About the artist
'Half-Length Portrait of Dürer', 1645 by Wenceslaus Hollar (1607-1677)
Albrecht Dürer (1471-1528) was the first great artist to achieve fame through prints. His meticulous use of detail, outstanding technique and clever use of perspective and the human figure made his work extremely popular. Dürer's home city Nuremberg and his family had a significant influence on his success. Nuremberg was a prosperous city on the trade route between Italy and Northern Europe and a centre of Renaissance learning.
Dürer's father was a goldsmith and his godfather ran an important publishing house which traded with Venice. In this environment, Dürer witnessed the production of prints for books and learnt about artistic developments in Italy.
Dürer established his own workshop in Nuremberg in 1495 after his first journey to Italy. Italian influence is evident in his early engravings.
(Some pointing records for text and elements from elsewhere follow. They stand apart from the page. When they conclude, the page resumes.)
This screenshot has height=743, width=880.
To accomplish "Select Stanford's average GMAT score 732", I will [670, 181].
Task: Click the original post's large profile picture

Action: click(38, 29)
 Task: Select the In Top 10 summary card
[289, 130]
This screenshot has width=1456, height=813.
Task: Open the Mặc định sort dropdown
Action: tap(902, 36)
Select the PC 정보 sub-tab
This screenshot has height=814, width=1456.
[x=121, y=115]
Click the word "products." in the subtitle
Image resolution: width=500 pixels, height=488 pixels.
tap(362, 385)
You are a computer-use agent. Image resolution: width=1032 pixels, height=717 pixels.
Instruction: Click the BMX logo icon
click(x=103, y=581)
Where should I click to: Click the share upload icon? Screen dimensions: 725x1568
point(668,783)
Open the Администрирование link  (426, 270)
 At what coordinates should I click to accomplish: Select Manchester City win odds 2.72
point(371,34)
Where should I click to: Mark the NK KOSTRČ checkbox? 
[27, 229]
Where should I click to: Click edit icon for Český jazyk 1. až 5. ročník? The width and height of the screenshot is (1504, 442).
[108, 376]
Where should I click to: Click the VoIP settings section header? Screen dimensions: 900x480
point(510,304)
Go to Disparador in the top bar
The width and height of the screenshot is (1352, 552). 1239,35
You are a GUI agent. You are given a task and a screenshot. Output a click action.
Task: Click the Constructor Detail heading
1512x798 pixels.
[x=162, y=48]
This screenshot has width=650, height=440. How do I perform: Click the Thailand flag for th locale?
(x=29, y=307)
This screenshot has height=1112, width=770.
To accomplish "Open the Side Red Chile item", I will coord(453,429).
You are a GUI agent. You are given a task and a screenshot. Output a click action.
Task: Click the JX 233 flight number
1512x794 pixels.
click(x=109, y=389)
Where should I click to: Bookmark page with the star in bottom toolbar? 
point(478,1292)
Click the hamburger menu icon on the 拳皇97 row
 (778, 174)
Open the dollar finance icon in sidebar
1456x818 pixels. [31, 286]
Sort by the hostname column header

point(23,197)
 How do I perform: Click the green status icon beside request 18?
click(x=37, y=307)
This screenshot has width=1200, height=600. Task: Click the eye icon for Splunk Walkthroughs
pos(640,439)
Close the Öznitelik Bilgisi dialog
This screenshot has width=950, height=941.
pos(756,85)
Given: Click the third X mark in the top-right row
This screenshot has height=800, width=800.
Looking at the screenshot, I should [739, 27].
By 1505, when Dürer went again to Italy, he had made many of the woodcuts that make up his great Biblical series, as well as engraved masterpieces such as the 'Prodigal Son', 'St Eustace' and 'Adam and Eve' that in turn made a dramatic impact on Italian art.
Dürer is one of the best documented artists of the Renaissance. Letters, a journal and a family chronicle tell us about his artistic relationship with Italy. In 1568 the first art historian Giorgio Vasari also described the creative relationship between Dürer and the Italian artist Raphael and how vital prints were for artists as sources of inspiration and as channels of communication with other European art centres.